#### RECORD EXCERPTS
━━━━━━━━━━
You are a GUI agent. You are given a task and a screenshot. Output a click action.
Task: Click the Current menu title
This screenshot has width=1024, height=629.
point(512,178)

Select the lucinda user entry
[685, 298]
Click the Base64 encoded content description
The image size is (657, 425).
━━━━━━━━━━
#### YOUR GOAL
Reproduce the line that contains "Click the Base64 encoded content description" and each line after it through the last line of the entries above, exactly; leave out all earlier lines.

#### SOLUTION FOR THIS TASK
Click the Base64 encoded content description
The image size is (657, 425).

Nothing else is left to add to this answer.